**Exercise instructions**
Write out the lines below exactly, beginning at the one with "INSTAGRAM (471, 2209)" and stopping after the one with "Play-by-Play (246, 490)"; the pictures are not copied.

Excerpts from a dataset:
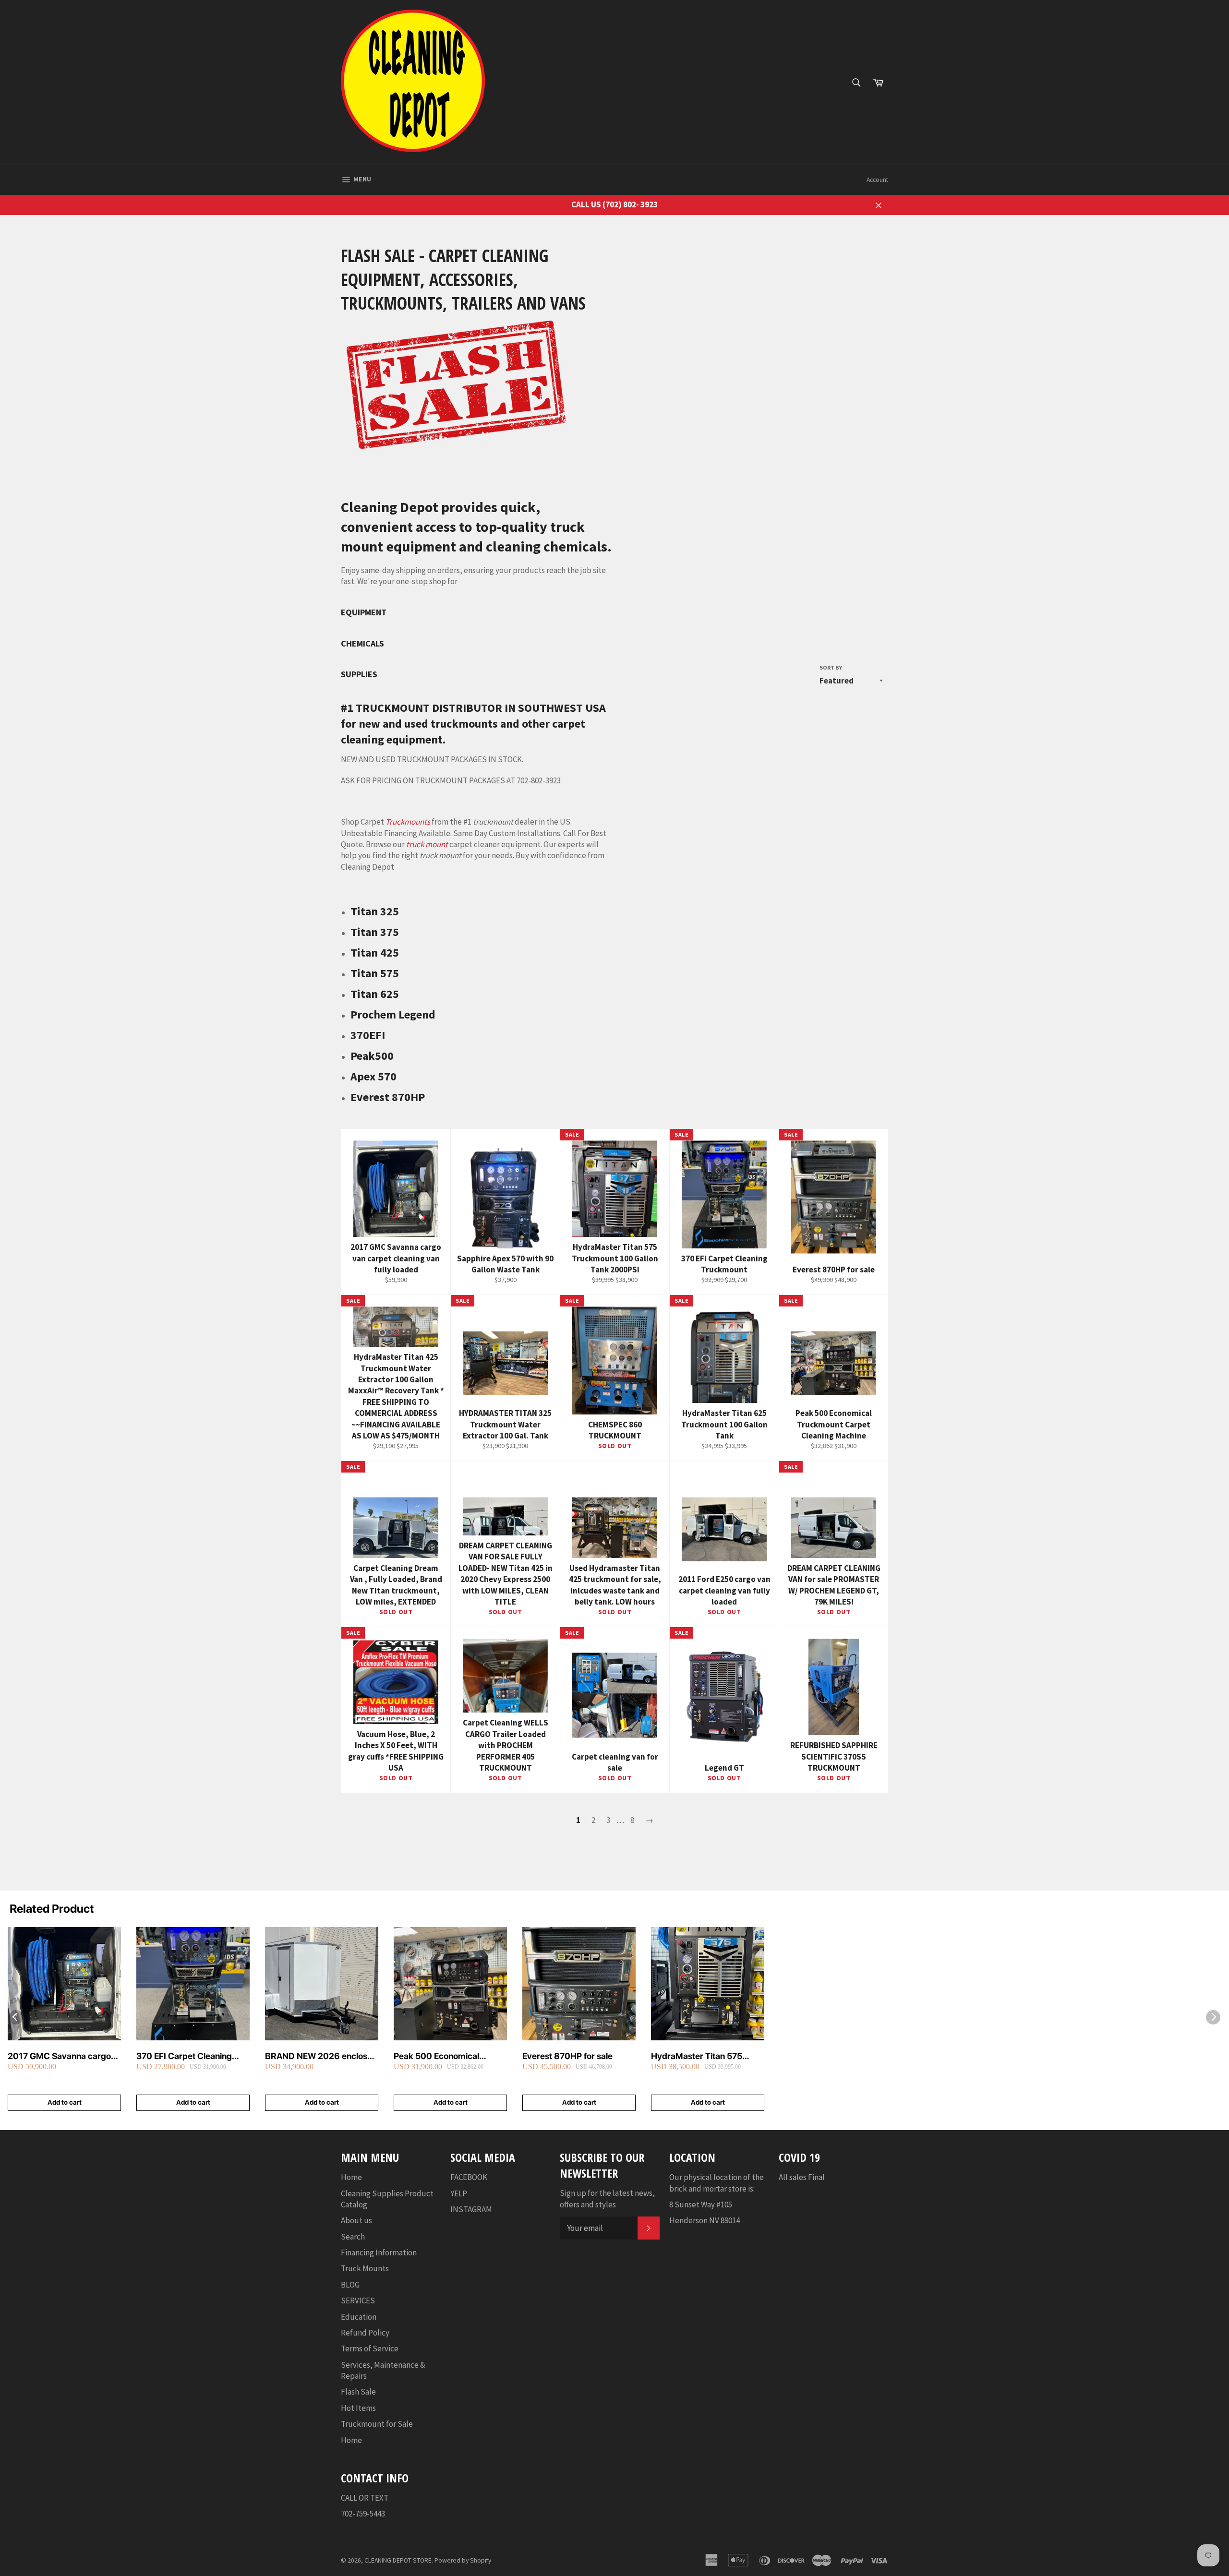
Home (351, 2177)
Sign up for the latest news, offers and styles (607, 2198)
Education (358, 2317)
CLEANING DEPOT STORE (398, 2560)
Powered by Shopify (462, 2560)
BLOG (350, 2284)
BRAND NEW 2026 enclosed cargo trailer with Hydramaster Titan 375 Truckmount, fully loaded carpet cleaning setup (321, 2056)
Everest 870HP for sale (567, 2056)
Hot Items (358, 2408)
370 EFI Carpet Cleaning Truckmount (184, 2056)
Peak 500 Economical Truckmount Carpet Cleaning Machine (450, 2056)
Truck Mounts (365, 2268)
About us (356, 2220)
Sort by (830, 667)
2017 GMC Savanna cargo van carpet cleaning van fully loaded (64, 2056)
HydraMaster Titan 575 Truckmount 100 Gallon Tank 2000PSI (707, 2056)
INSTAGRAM (471, 2209)
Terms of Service (369, 2348)
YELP (458, 2193)
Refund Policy (365, 2332)
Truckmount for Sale (377, 2424)
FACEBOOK (468, 2177)
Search (353, 2236)
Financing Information (379, 2252)
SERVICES (358, 2300)
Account (877, 180)
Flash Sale (358, 2391)
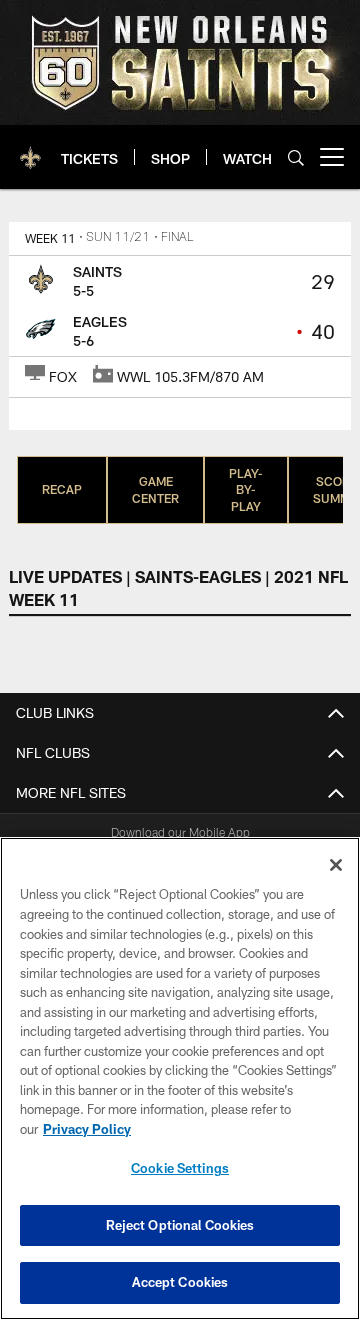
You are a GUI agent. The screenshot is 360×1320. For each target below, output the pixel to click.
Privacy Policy (87, 1129)
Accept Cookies (180, 1282)
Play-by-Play (246, 490)
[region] (180, 1078)
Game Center (155, 489)
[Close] (336, 865)
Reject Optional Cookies (180, 1225)
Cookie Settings (180, 1168)
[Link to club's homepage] (30, 149)
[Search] (296, 157)
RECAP (62, 489)
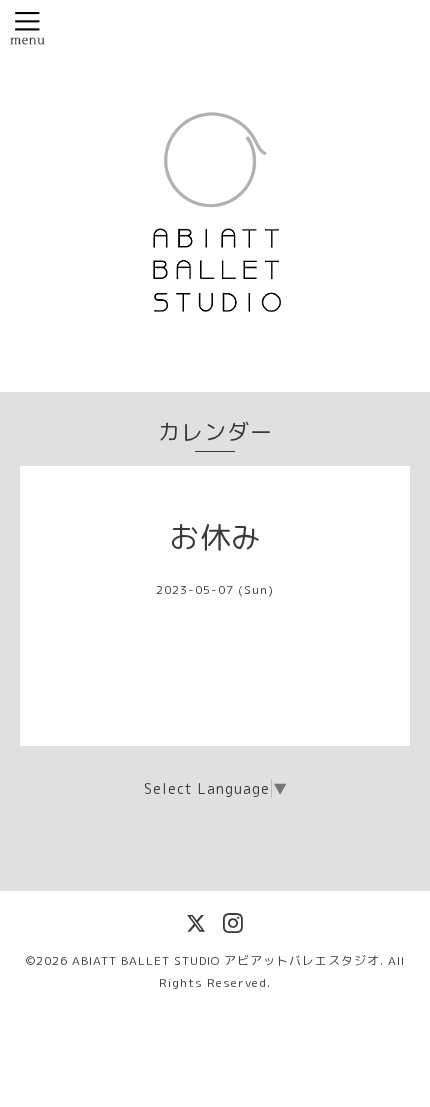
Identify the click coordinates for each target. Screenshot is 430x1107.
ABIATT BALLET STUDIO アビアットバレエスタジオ (226, 960)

**Response to the exercise**
INSTAGRAM (471, 2209)
Terms of Service (369, 2348)
YELP (458, 2193)
Refund Policy (365, 2332)
Truckmount for Sale (377, 2424)
FACEBOOK (468, 2177)
Search (353, 2236)
Financing Information (379, 2252)
SERVICES (358, 2300)
Account (877, 180)
Flash Sale (358, 2391)
You are a GUI agent. The screenshot is 360×1320. For each target below, output the pixel to click.
Privacy Policy (87, 1129)
Accept Cookies (180, 1282)
Play-by-Play (246, 490)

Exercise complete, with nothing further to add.